Шрифт:
Интервал:
Закладка:
Из письма Владимира Скопинцева, 10 лет, из Ленинграда.
В один из вечеров вся наша семья собралась за столом ужинать. Было совсем спокойно. В семье из детей я старший. Мама послала меня в погреб принести огурцов. Мне не хотелось идти, но посмотрел на маленьких братишку с сестренкой, старую бабушку, подумал, что больше некому, и пошел. Когда я полез в погреб, до меня долетел какой-то зловещий гул. Потом вдруг на меня посыпались кирпичи, земля. Я много времени пролежал, оглушенный взрывом. А когда вылез из ямы, то дома нашего уже не было. Не было сестренки, братишки, папы, мамы и бабушки. Я остался совсем один. Мне очень тяжело.
Я учился в школе, окончил два класса. Теперь я тоже постараюсь учиться так, чтоб знать больше и помочь Родине. Я буду отличником.
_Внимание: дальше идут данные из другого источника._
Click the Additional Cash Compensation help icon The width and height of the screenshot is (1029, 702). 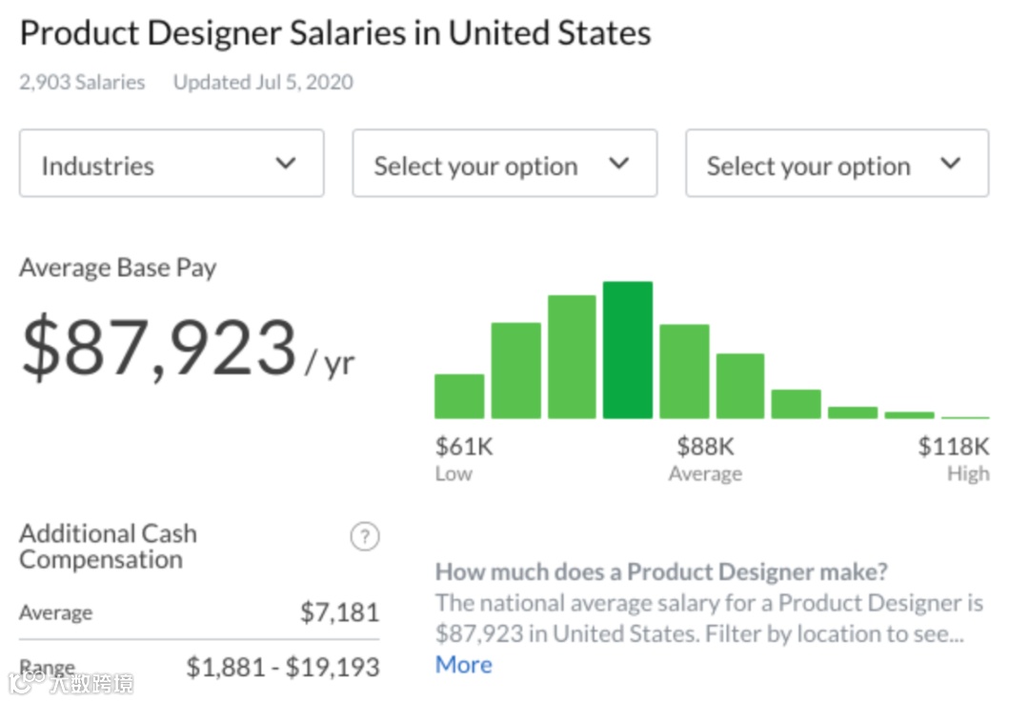364,537
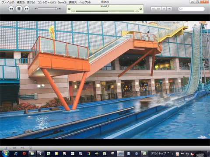Image resolution: width=210 pixels, height=157 pixels.
Task: Switch to grid view icon
Action: (x=164, y=9)

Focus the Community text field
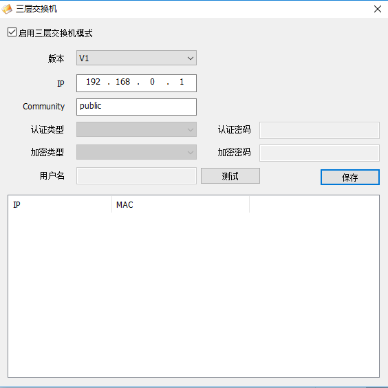[x=136, y=107]
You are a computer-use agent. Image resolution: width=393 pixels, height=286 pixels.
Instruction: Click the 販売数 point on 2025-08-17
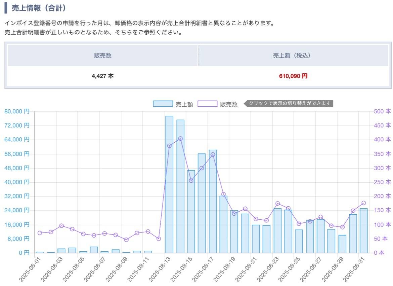213,155
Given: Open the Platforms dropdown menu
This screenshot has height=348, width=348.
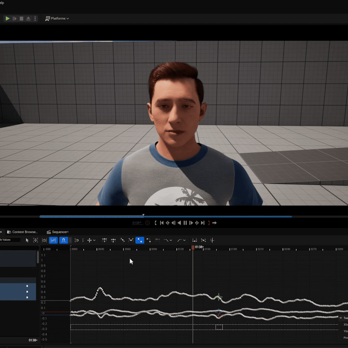Looking at the screenshot, I should coord(57,19).
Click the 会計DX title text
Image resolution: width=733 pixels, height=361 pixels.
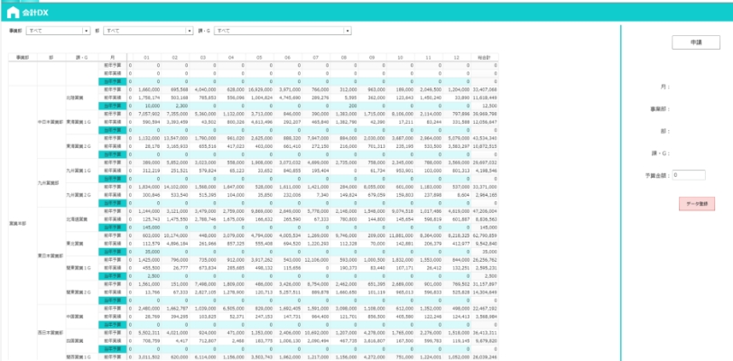click(x=35, y=13)
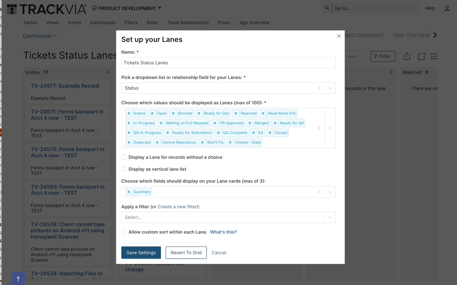Remove the Blocked lane value
The image size is (457, 285).
pyautogui.click(x=173, y=113)
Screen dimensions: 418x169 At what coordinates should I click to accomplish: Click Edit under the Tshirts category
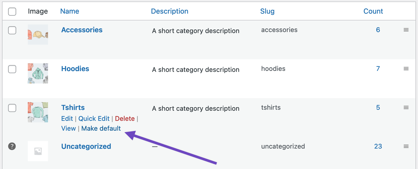[x=67, y=118]
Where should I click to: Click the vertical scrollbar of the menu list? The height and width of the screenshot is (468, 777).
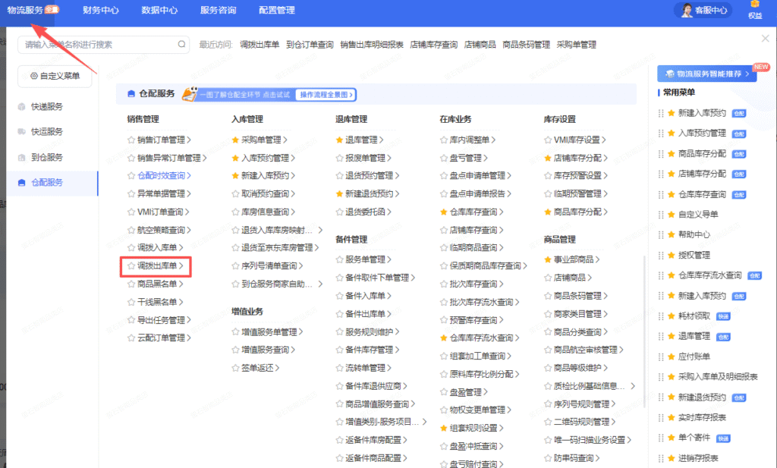tap(644, 303)
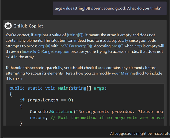The width and height of the screenshot is (170, 138).
Task: Click the "No arguments provided" string literal
Action: [x=120, y=112]
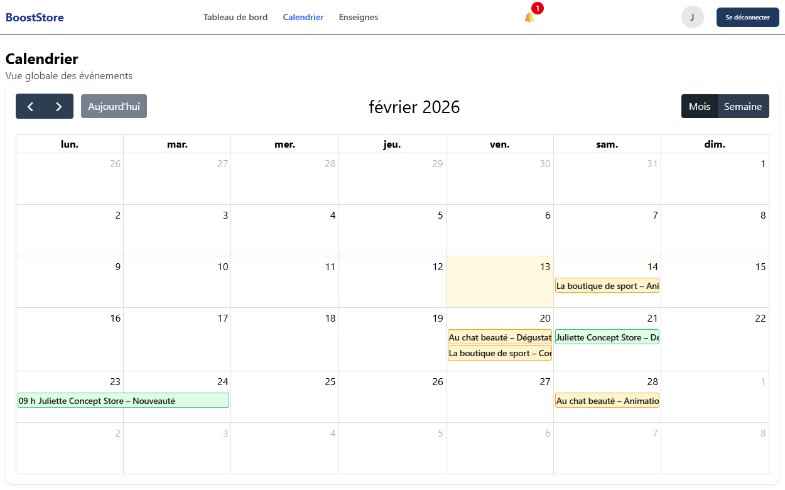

Письмо Кости Алексеева, 14 лет, из города Калинина сержанту Ивану Алексееву.
Дорогой брат Ваня! Я остался совсем один. Живу сейчас в детском доме. Когда немцы заняли Калинин, они облили магазины, склады керосином и подожгли. Было это страшно. Мы бежали с мамой в деревню Тюшино, но и туда пришли немцы. Они заставили нас работать. Мы пололи пшеницу с утра и до вечера. Как кто сядет передохнуть, немцы бьют палкой, а то и прикладом. Меня тоже избили. Есть нам не давали. Мы решили с мамой убежать. С нами ушли еще две тетеньки с девочкой.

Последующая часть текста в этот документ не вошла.